Wow. Majority voting (here we are showing the ‘majority is right’ solution) does very badly in these evaluations. What about the accuracy estimates for the classifiers? Let’s plot the errors for both methods of evaluation - error-independent solution, majority voting is right.

Histograms for the estimates of the label accuracies for the three classifiers

%matplotlib inline
plt.rcParams['text.usetex'] = True
for classifier in range(3):
    # The ground truth value for the accuracies
    pia_gt = [float(seval.evaluation_exact["accuracy"][classifier]["a"]) for seval in ground_truth]
    pib_gt = [float(seval.evaluation_exact["accuracy"][classifier]["b"]) for seval in ground_truth]
    # The estimates from using the error-independent solution
    pia_ae_estimates = [float(eval.evaluation_exact[0]["accuracy"][classifier]["a"]) for eval in ae_estimates]
    pib_ae_estimates = [float(eval.evaluation_exact[0]["accuracy"][classifier]["b"]) for eval in ae_estimates]
    # The majority voting estimates, we select the low 'a' prevalence solution. This corresponds to assuming
    # that the majority is always right.
    pia_mv_estimates = [float(eval.evaluation_exact[0]["accuracy"][classifier]["a"]) for eval in mv_estimates]
    pib_mv_estimates = [float(eval.evaluation_exact[0]["accuracy"][classifier]["b"]) for eval in mv_estimates]
    # Now calculate the errors
    error_ae_pia = [float(sympy.simplify((gt_val - ae_val))) for gt_val, ae_val in zip(pia_gt, pia_ae_estimates)]
    error_ae_pib = [float(sympy.simplify((gt_val - ae_val))) for gt_val, ae_val in zip(pib_gt, pib_ae_estimates)]
    #
    error_mv_pia = [float(gt_val - ae_val) for gt_val, ae_val in zip(pia_gt, pia_mv_estimates)]
    error_mv_pib = [float(gt_val - ae_val) for gt_val, ae_val in zip(pib_gt, pib_mv_estimates)]
    
    # The plot
    fig, axs = plt.subplots(1, 2, sharey=True, sharex=True, tight_layout=True,figsize=(10,5))
    
    axs[0].scatter(error_ae_pia, error_ae_pib,)

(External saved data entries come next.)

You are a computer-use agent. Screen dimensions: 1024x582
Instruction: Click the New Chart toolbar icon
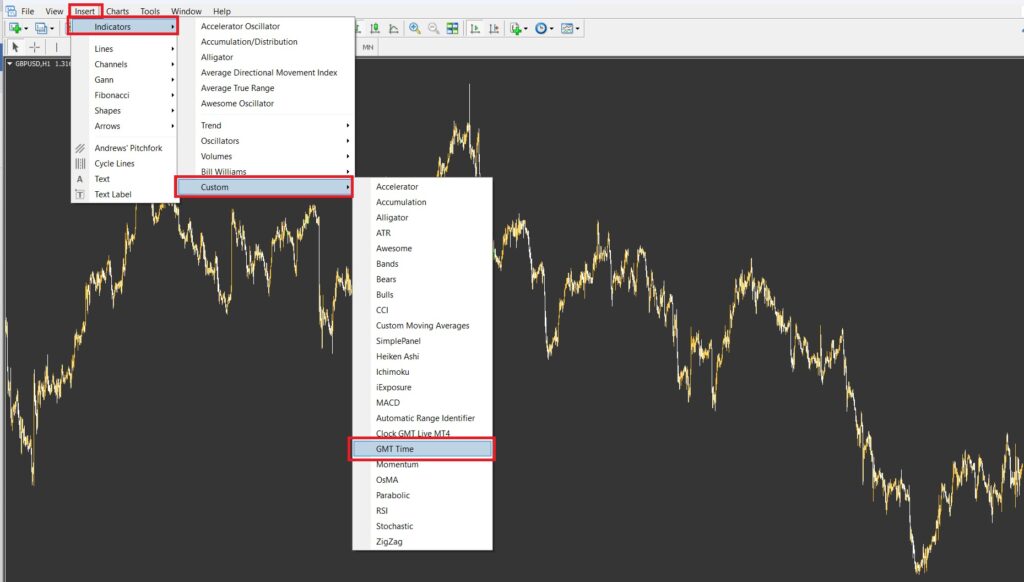tap(15, 29)
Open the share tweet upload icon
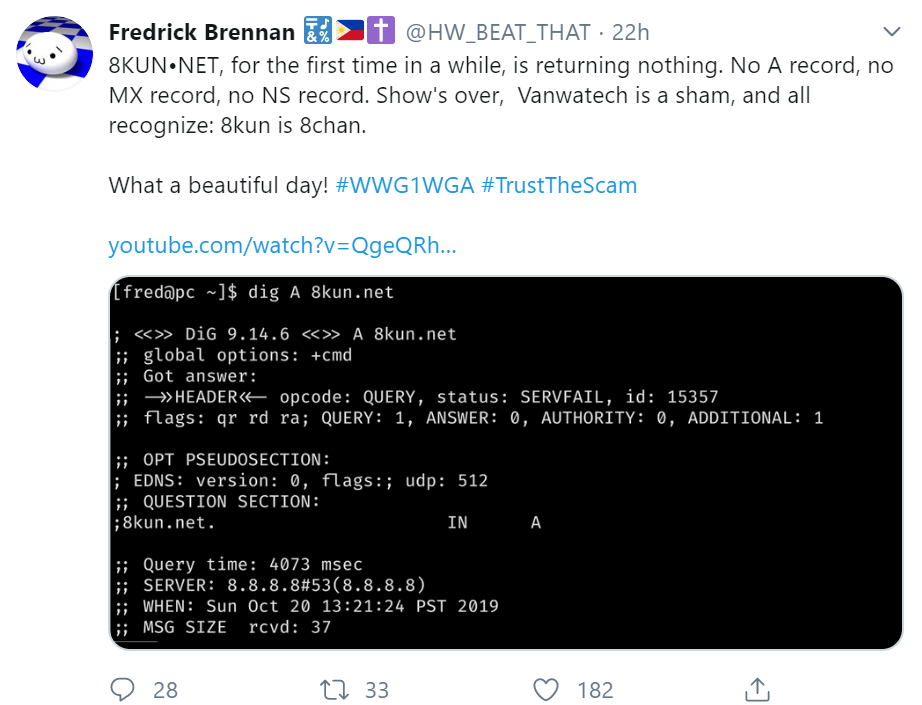This screenshot has width=922, height=705. tap(757, 689)
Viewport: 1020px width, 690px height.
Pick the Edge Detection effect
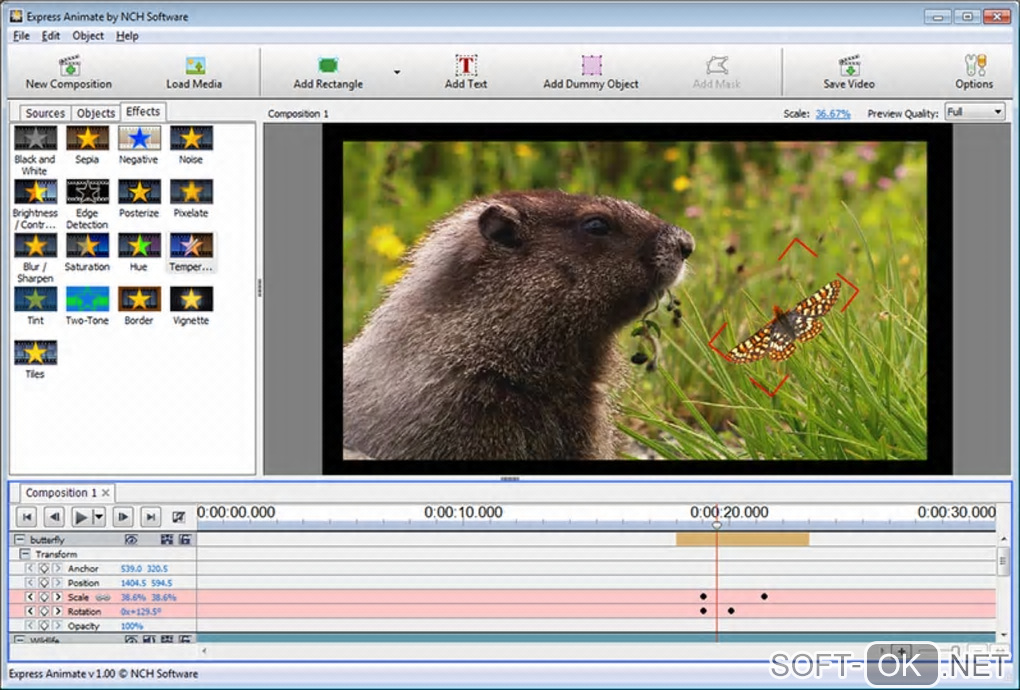(x=87, y=192)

    axs[0].set_xlabel(r"$\Delta P_{i,a}$",fontsize=12)
    axs[0].set_ylabel(r"$\Delta P_{i,b}$",fontsize=12)
    axs[0].set(title="Error-Independent Estimate Errors")

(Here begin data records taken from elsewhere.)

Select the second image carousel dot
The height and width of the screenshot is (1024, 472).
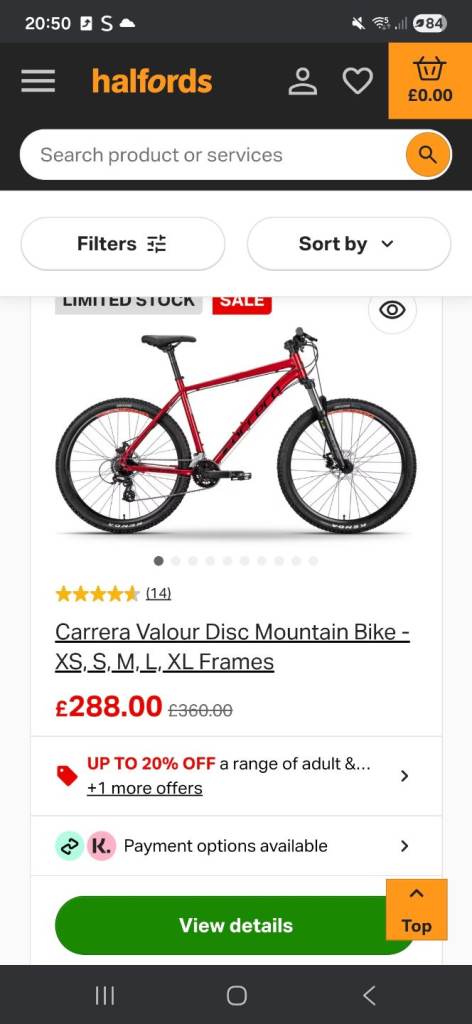[x=176, y=561]
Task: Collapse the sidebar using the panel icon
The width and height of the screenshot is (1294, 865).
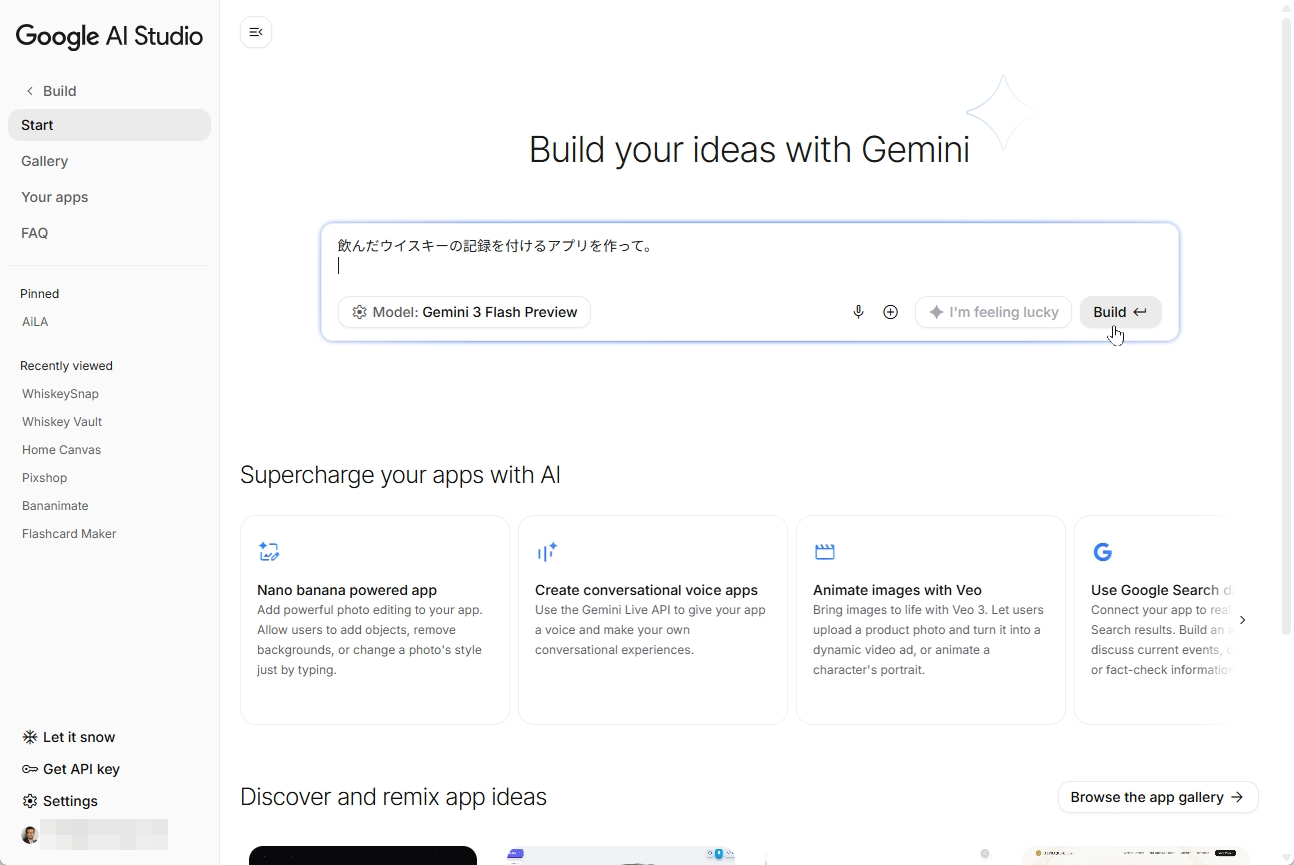Action: coord(256,32)
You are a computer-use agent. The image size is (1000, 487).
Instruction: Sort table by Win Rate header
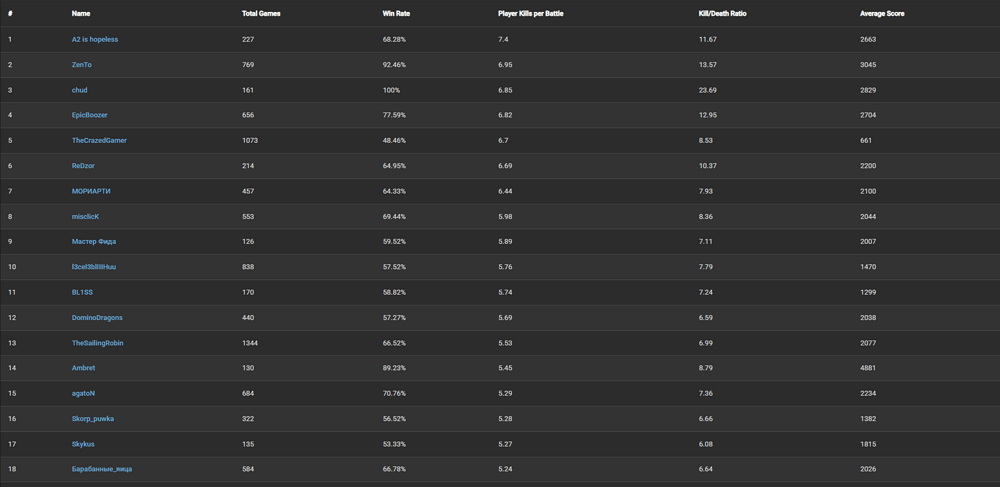pos(396,14)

    # Mark the no-error in the estimate spot
    axs[0].scatter([0.0],[0.0], marker='x',s=60)
    
    axs[1].scatter(error_mv_pia, error_mv_pib,)
    axs[1].set_xlabel(r"$\Delta P_{i,a}$",fontsize=12)
    axs[1].set_ylabel(r"$\Delta P_{i,b}$",fontsize=12)
    axs[1].set(title="Majority Voting Estimate Errors")
     # Mark the no-error in the estimate spot
    axs[1].scatter([0.0],[0.0], marker='x',s=60)
    
    fig.suptitle("Estimate errors for classifier " + str(classifier+1))
    plt.show()

Wow, again. So why are you not using the NTQR tools to help you monitor deployed AI systems?